* [Task to complete] Retrieve each line that contains the word "Given" from the entries below.

[Saved data entries]
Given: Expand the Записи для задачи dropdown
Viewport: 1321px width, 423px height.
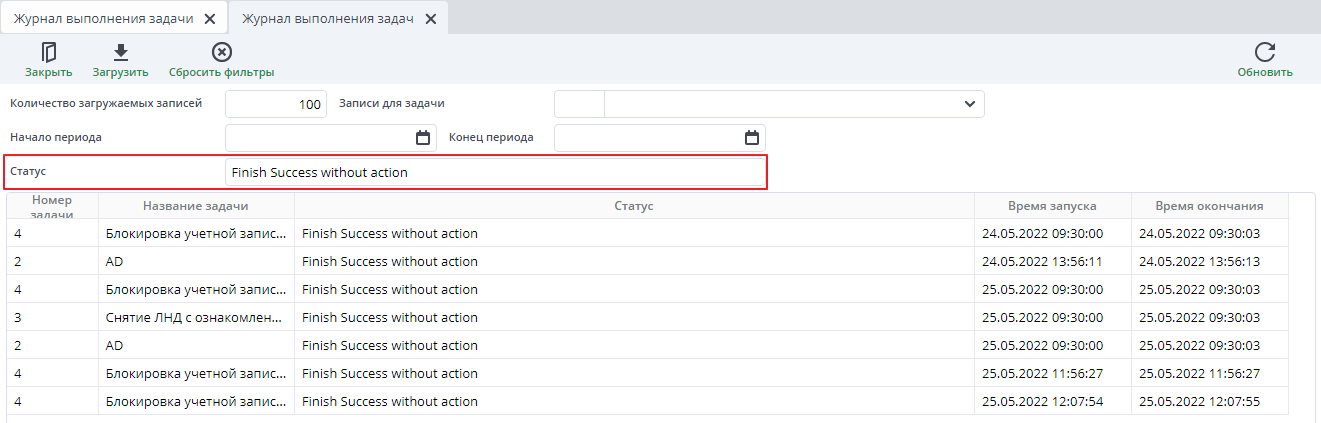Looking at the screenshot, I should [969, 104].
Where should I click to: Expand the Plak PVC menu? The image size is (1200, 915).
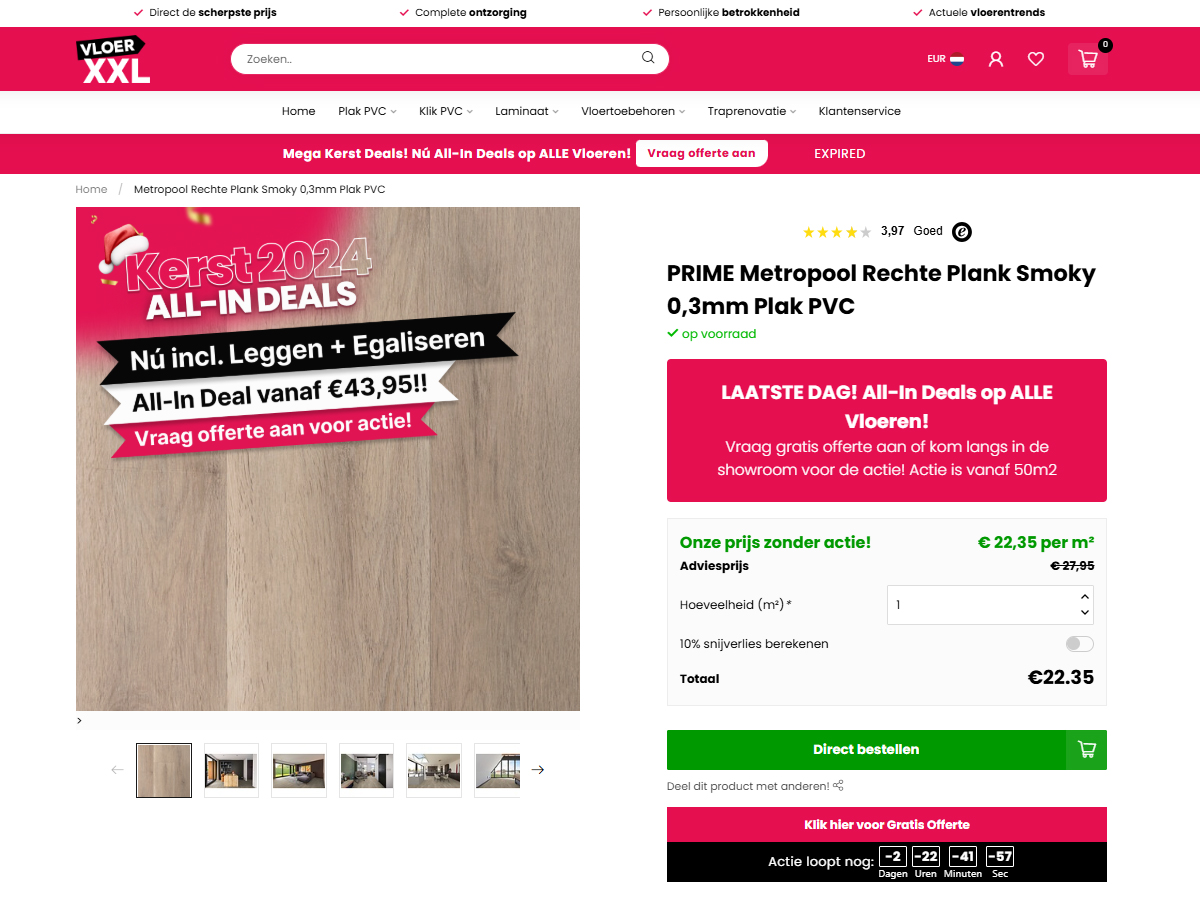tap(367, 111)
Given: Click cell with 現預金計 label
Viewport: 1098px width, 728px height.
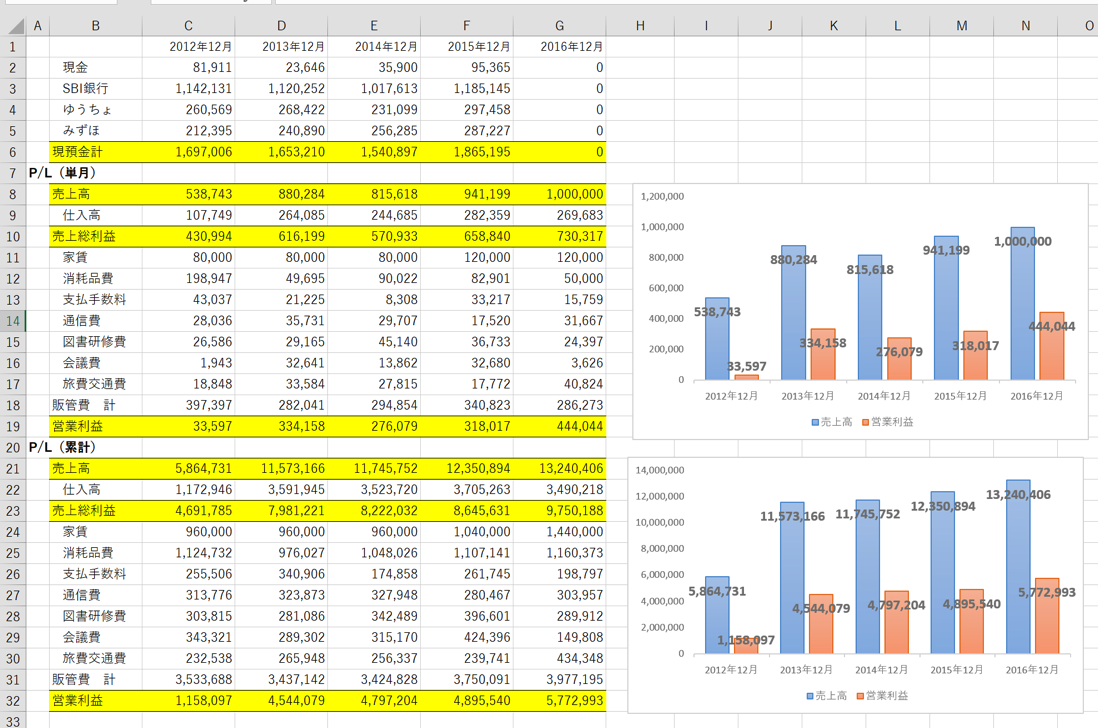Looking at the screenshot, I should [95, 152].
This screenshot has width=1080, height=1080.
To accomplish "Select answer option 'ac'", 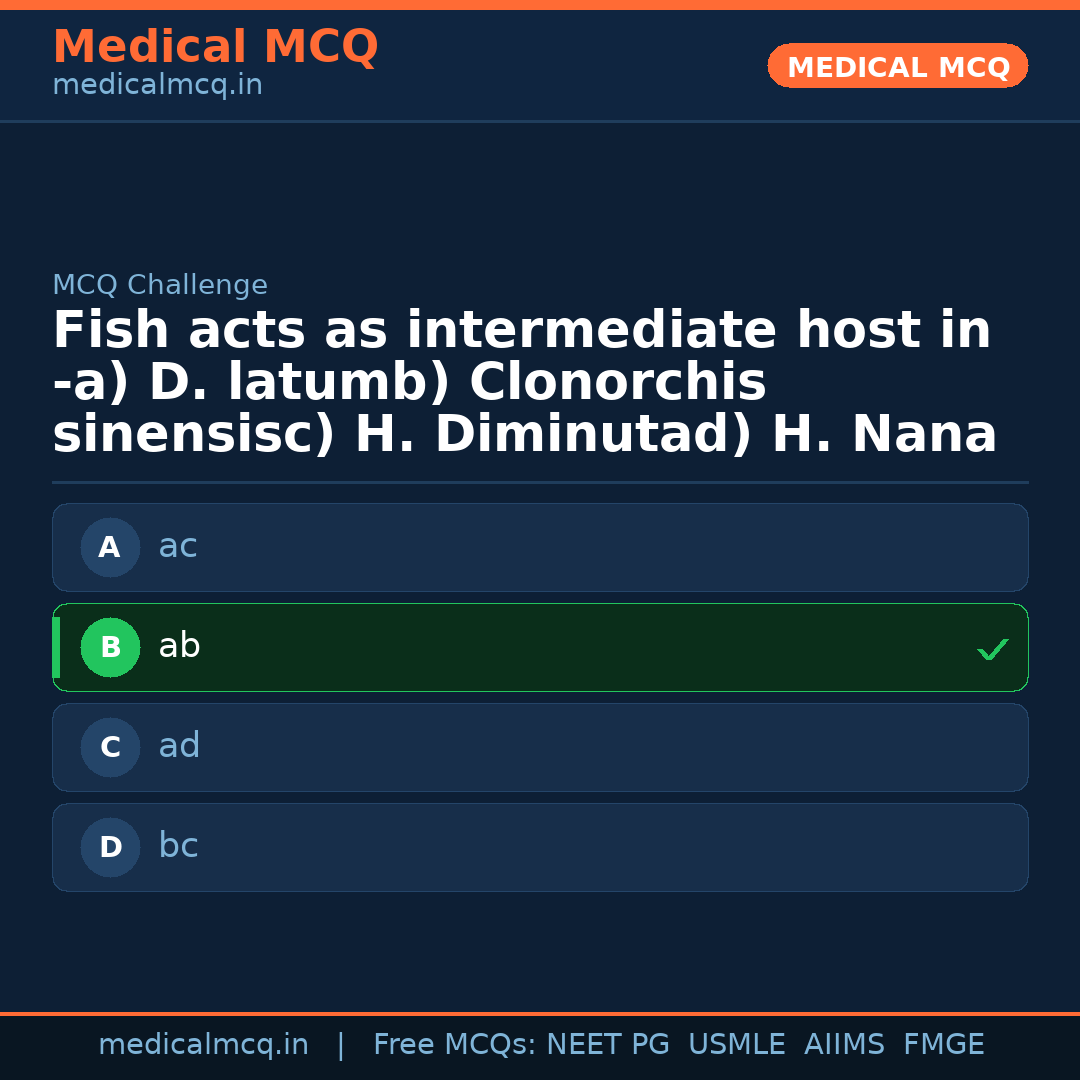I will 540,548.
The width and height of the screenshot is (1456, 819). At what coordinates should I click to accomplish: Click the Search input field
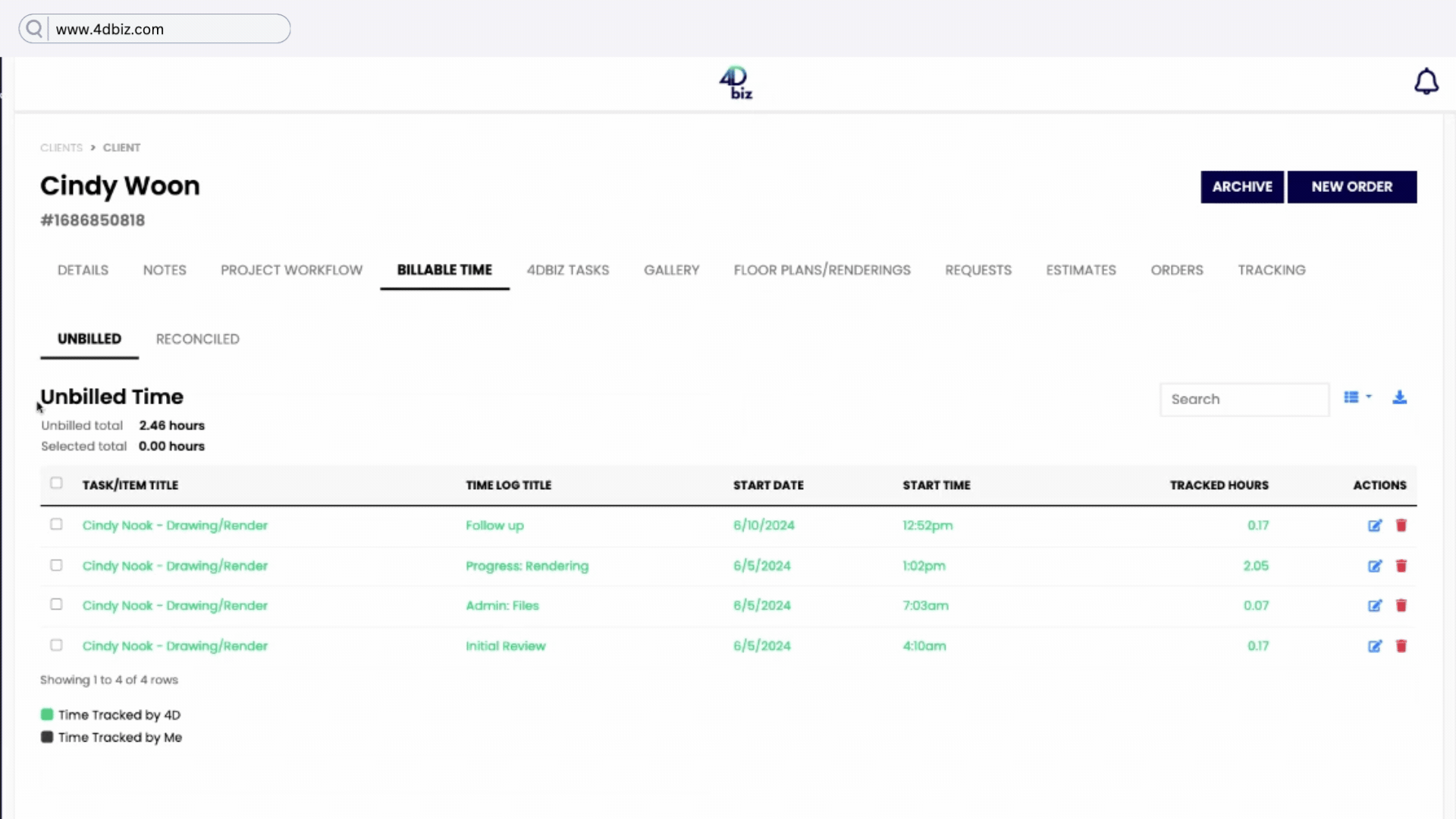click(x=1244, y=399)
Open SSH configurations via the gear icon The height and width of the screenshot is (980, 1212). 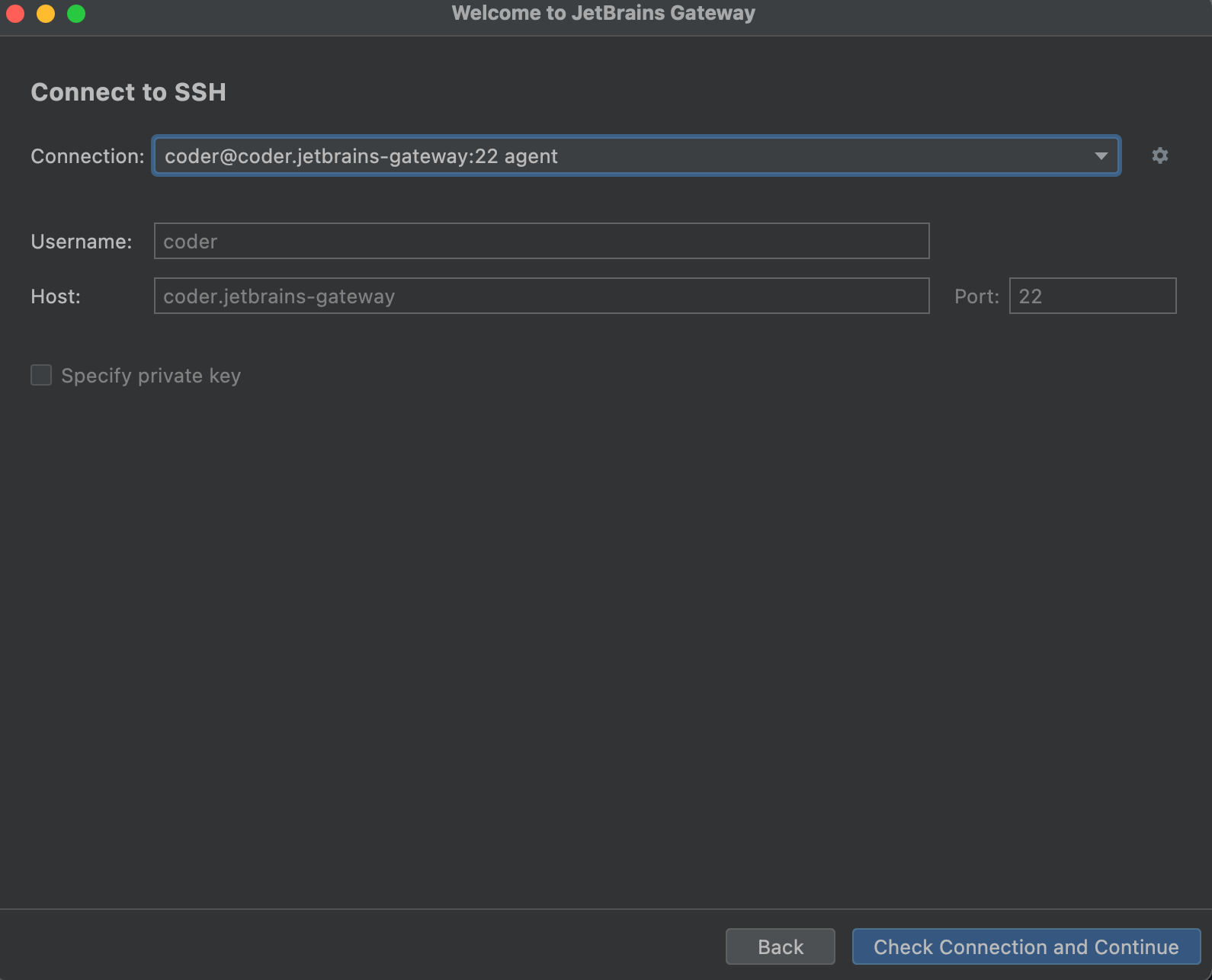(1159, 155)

* [Answer box]
Given: Expand the Записи для задачи dropdown
Given: Click cell with 現預金計 label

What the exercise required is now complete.